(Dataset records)
==============================

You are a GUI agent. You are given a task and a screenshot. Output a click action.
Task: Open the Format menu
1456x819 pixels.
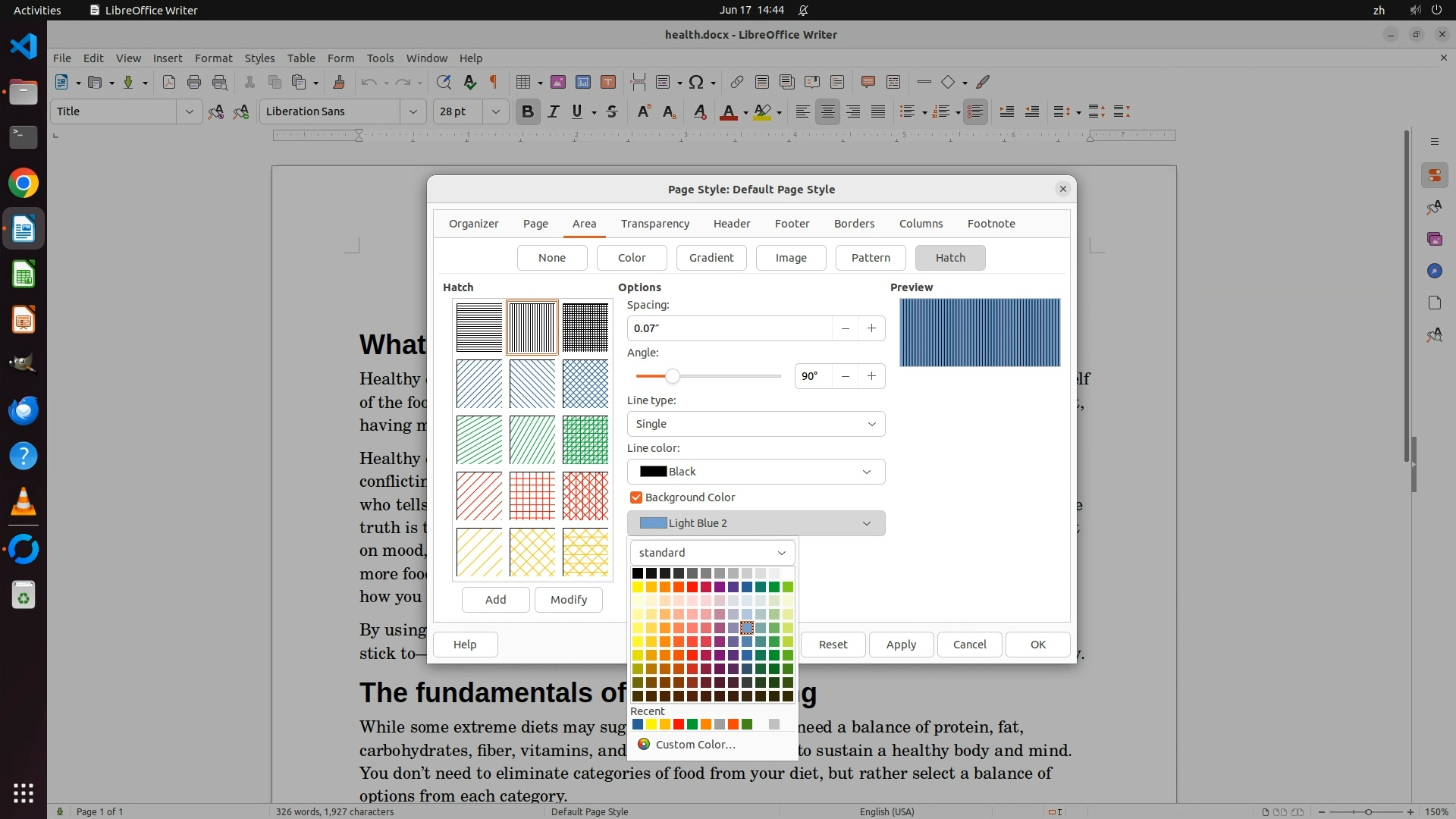(x=213, y=58)
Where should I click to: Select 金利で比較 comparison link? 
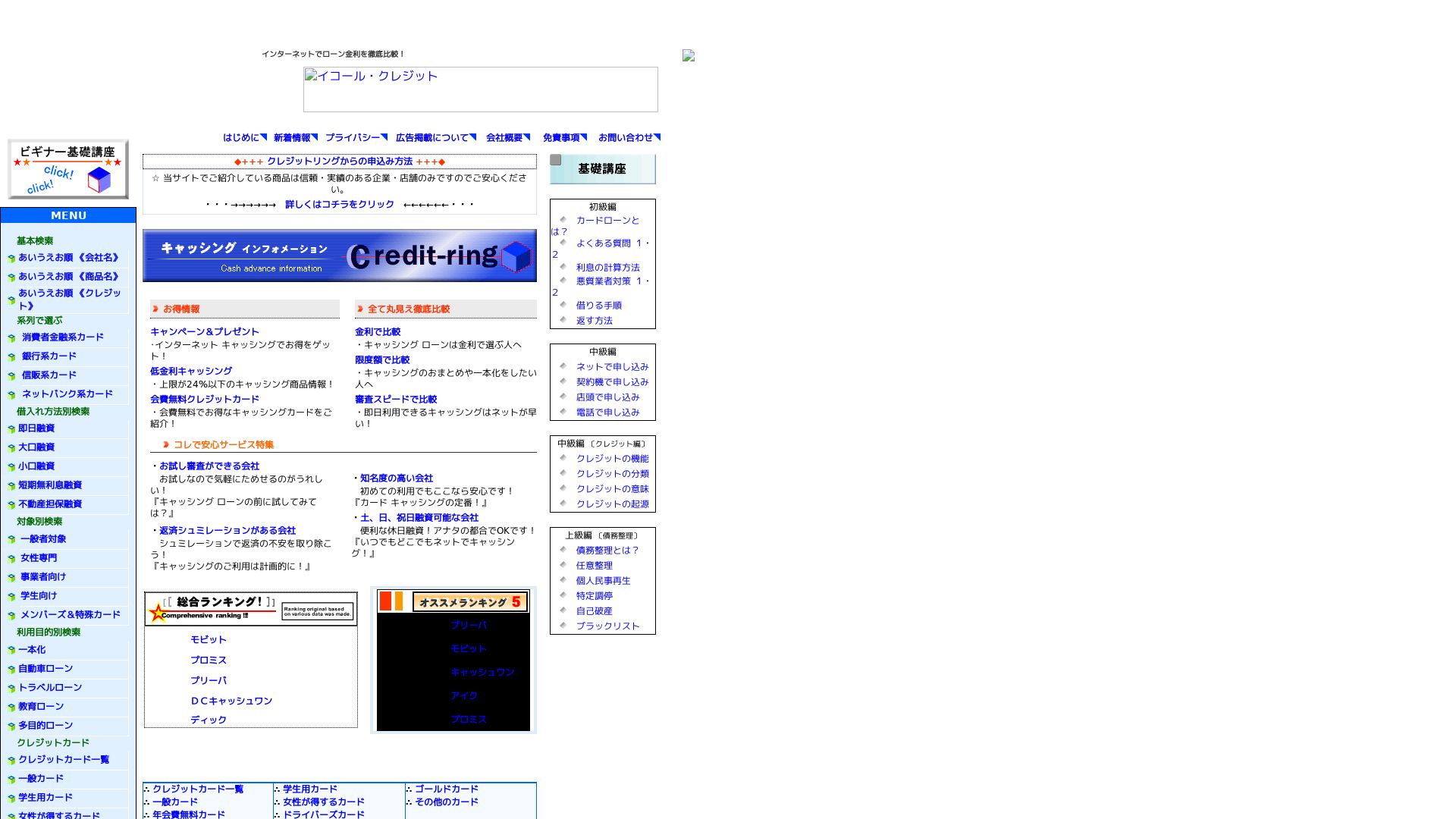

==============================

What the task asks >> Please output every entry exactly as written, apart from the pictures.

Answer for the task >>
You are a GUI agent. You are given a task and a screenshot. Output a click action.
Task: Open the Format menu
1456x819 pixels.
(x=213, y=58)
Where should I click to: Select 金利で比較 comparison link? 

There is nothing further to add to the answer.